TEXT PROVIDED:
Friday, September 22, 2006

Folks in our trials tell me they really like the GlucoMONTM for its real-time alerts and the fact that it isn't limited to the home. It goes with you during your day. Our current trials are the best examples of pervasive technology at play outside of the hospital for people with medical conditions.

As with everything, the current generation GlucoMON has its pros and cons. There is no one size fits all. As such, one thing we realized a while ago is the opportunity to leverage Wi-Fi networks through their many 'access points' scattered here and there.

If you already have a home wireless network or you've seen those geeks with their laptops in Starbucks you can imagine a day when a medical device might just borrow the high-speed wireless connection for a few seconds to communicate with the remote monitoring center.

PROVIDED MATERIAL:
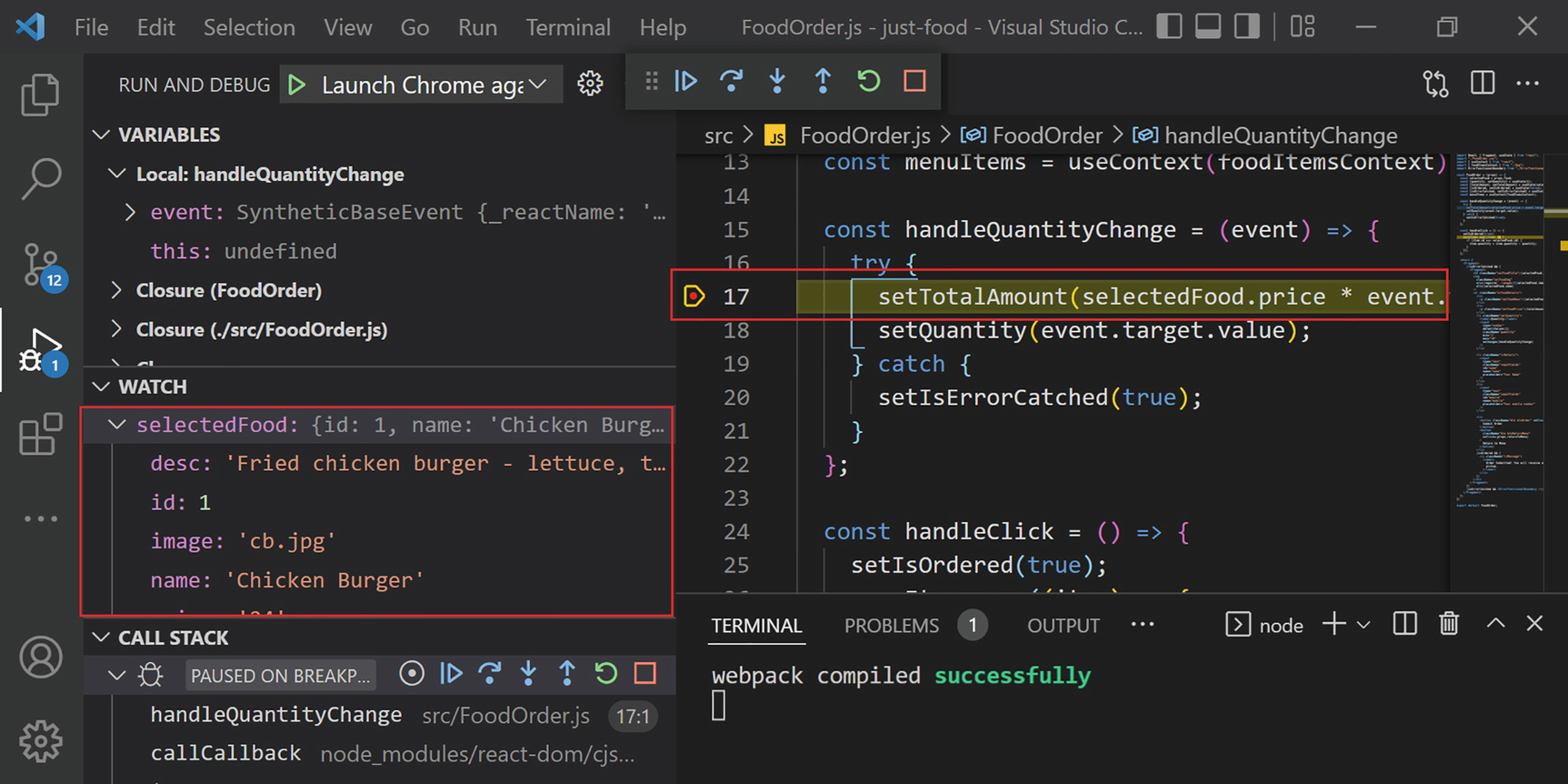
Task: Click Step Over in the debug toolbar
Action: click(732, 82)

PROBLEM STATEMENT:
Answer these from the text about the GlucoMON:
1. What two things do people in the trials like about the GlucoMON?
2. What kind of network does the text say there is an opportunity to leverage?
3. What might a medical device borrow for a few seconds, and to communicate with what?

ANSWER:
1. Its real-time alerts and the fact that it isn't limited to the home.
2. Wi-Fi networks, through their many access points.
3. The high-speed wireless connection, to communicate with the remote monitoring center.